**TASK INPUT:**
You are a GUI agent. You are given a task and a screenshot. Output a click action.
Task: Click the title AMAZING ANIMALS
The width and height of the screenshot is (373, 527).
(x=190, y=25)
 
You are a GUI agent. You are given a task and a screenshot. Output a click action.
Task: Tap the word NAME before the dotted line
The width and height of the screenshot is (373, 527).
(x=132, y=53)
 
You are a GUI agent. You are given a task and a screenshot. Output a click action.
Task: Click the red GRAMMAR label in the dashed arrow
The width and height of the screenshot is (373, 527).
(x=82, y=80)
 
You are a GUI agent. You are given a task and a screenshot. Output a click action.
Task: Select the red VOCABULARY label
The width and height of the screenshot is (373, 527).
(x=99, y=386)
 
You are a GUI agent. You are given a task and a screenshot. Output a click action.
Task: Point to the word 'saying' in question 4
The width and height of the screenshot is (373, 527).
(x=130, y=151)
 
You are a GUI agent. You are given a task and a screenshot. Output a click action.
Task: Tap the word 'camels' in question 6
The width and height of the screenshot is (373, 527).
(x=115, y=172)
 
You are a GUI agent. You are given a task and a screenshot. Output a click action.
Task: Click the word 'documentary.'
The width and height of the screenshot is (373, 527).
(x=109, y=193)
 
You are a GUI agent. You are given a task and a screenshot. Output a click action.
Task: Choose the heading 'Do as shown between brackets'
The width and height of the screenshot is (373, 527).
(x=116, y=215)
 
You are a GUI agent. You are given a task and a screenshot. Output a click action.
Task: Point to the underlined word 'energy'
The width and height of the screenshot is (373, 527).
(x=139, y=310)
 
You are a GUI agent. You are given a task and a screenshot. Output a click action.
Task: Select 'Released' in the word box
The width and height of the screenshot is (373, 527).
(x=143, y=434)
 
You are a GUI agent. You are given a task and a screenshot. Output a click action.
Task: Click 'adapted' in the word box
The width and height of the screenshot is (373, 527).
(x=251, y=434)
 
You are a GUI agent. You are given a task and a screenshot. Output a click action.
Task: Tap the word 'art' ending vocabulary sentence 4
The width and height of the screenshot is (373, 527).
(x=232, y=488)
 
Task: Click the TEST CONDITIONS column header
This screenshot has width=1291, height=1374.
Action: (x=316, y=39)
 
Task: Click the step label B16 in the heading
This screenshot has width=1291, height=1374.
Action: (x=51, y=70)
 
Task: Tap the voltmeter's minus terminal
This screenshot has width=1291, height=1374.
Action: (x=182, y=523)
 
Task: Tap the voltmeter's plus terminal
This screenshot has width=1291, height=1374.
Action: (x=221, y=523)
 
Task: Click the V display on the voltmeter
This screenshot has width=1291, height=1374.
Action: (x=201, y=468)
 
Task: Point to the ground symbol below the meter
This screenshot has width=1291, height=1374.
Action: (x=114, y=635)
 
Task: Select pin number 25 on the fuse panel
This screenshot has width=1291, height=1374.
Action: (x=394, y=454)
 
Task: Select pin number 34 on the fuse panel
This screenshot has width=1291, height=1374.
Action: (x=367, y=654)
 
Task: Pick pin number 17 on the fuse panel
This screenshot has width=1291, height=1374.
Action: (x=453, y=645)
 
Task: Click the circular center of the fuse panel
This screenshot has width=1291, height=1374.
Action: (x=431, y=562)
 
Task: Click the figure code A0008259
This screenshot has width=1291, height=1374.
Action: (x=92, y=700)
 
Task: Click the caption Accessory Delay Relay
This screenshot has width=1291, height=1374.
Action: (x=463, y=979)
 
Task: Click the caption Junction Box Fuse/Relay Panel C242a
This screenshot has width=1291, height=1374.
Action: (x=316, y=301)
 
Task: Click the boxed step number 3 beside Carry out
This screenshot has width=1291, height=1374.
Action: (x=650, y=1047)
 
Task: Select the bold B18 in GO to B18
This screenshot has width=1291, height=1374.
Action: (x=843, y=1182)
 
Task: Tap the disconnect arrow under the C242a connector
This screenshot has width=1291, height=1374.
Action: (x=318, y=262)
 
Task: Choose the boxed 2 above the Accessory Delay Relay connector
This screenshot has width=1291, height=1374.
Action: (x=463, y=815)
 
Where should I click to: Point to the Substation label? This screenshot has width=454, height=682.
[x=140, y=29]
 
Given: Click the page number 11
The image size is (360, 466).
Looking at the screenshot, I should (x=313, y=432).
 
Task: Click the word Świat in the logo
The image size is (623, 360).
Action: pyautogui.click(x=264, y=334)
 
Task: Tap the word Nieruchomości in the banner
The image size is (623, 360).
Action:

**WORK INSTRUCTIONS:**
Copy the listing above line for line, with no changes.

**RESULT OF THIS TASK:**
You are a GUI agent. You are given a task and a screenshot. Output a click action.
Task: Click the title AMAZING ANIMALS
The width and height of the screenshot is (373, 527).
(x=190, y=25)
 
You are a GUI agent. You are given a task and a screenshot. Output a click action.
Task: Tap the word NAME before the dotted line
The width and height of the screenshot is (373, 527).
(x=132, y=53)
 
You are a GUI agent. You are given a task and a screenshot. Output a click action.
Task: Click the red GRAMMAR label in the dashed arrow
The width and height of the screenshot is (373, 527).
(x=82, y=80)
 
You are a GUI agent. You are given a task and a screenshot. Output a click action.
Task: Select the red VOCABULARY label
The width and height of the screenshot is (373, 527).
(x=99, y=386)
 
You are a GUI agent. You are given a task and a screenshot. Output a click action.
Task: Point to the word 'saying' in question 4
The width and height of the screenshot is (373, 527).
(x=130, y=151)
 
You are a GUI agent. You are given a task and a screenshot. Output a click action.
Task: Tap the word 'camels' in question 6
The width and height of the screenshot is (373, 527).
(x=115, y=172)
 
You are a GUI agent. You are given a task and a screenshot. Output a click action.
Task: Click the word 'documentary.'
The width and height of the screenshot is (373, 527).
(x=109, y=193)
 
You are a GUI agent. You are given a task and a screenshot. Output a click action.
Task: Choose the heading 'Do as shown between brackets'
The width and height of the screenshot is (373, 527).
(x=116, y=215)
 
You are a GUI agent. You are given a task and a screenshot. Output a click action.
Task: Point to the underlined word 'energy'
The width and height of the screenshot is (373, 527).
(x=139, y=310)
 
You are a GUI agent. You are given a task and a screenshot. Output a click action.
Task: Select 'Released' in the word box
The width and height of the screenshot is (373, 527).
(x=143, y=434)
 
You are a GUI agent. You are given a task and a screenshot. Output a click action.
Task: Click 'adapted' in the word box
The width and height of the screenshot is (373, 527).
(x=251, y=434)
 
You are a GUI agent. You are given a task and a screenshot. Output a click action.
Task: Tap the word 'art' ending vocabulary sentence 4
The width and height of the screenshot is (373, 527).
(x=232, y=488)
 
Task: Click the TEST CONDITIONS column header
This screenshot has width=1291, height=1374.
Action: (x=316, y=39)
 
Task: Click the step label B16 in the heading
This screenshot has width=1291, height=1374.
Action: (x=51, y=70)
 
Task: Tap the voltmeter's minus terminal
This screenshot has width=1291, height=1374.
Action: (x=182, y=523)
 
Task: Tap the voltmeter's plus terminal
This screenshot has width=1291, height=1374.
Action: (x=221, y=523)
 
Task: Click the V display on the voltmeter
This screenshot has width=1291, height=1374.
Action: (x=201, y=468)
 
Task: Point to the ground symbol below the meter
This screenshot has width=1291, height=1374.
Action: (x=114, y=635)
 
Task: Select pin number 25 on the fuse panel
This screenshot has width=1291, height=1374.
Action: (x=394, y=454)
 
Task: Select pin number 34 on the fuse panel
This screenshot has width=1291, height=1374.
Action: (x=367, y=654)
 
Task: Pick pin number 17 on the fuse panel
This screenshot has width=1291, height=1374.
Action: (x=453, y=645)
 
Task: Click the circular center of the fuse panel
This screenshot has width=1291, height=1374.
Action: (x=431, y=562)
 
Task: Click the figure code A0008259
This screenshot has width=1291, height=1374.
Action: (x=92, y=700)
 
Task: Click the caption Accessory Delay Relay
This screenshot has width=1291, height=1374.
Action: (x=463, y=979)
 
Task: Click the caption Junction Box Fuse/Relay Panel C242a
This screenshot has width=1291, height=1374.
Action: (x=316, y=301)
 
Task: Click the boxed step number 3 beside Carry out
This screenshot has width=1291, height=1374.
Action: (x=650, y=1047)
 
Task: Select the bold B18 in GO to B18
This screenshot has width=1291, height=1374.
Action: (x=843, y=1182)
 
Task: Tap the disconnect arrow under the C242a connector
This screenshot has width=1291, height=1374.
Action: (x=318, y=262)
 
Task: Choose the boxed 2 above the Accessory Delay Relay connector
This screenshot has width=1291, height=1374.
Action: (x=463, y=815)
 
Where should I click to: Point to the Substation label? This screenshot has width=454, height=682.
[x=140, y=29]
 
Given: Click the page number 11
The image size is (360, 466).
Looking at the screenshot, I should (x=313, y=432).
 
Task: Click the word Świat in the logo
The image size is (623, 360).
Action: pyautogui.click(x=264, y=334)
 
Task: Tap the word Nieruchomości in the banner
The image size is (623, 360).
Action:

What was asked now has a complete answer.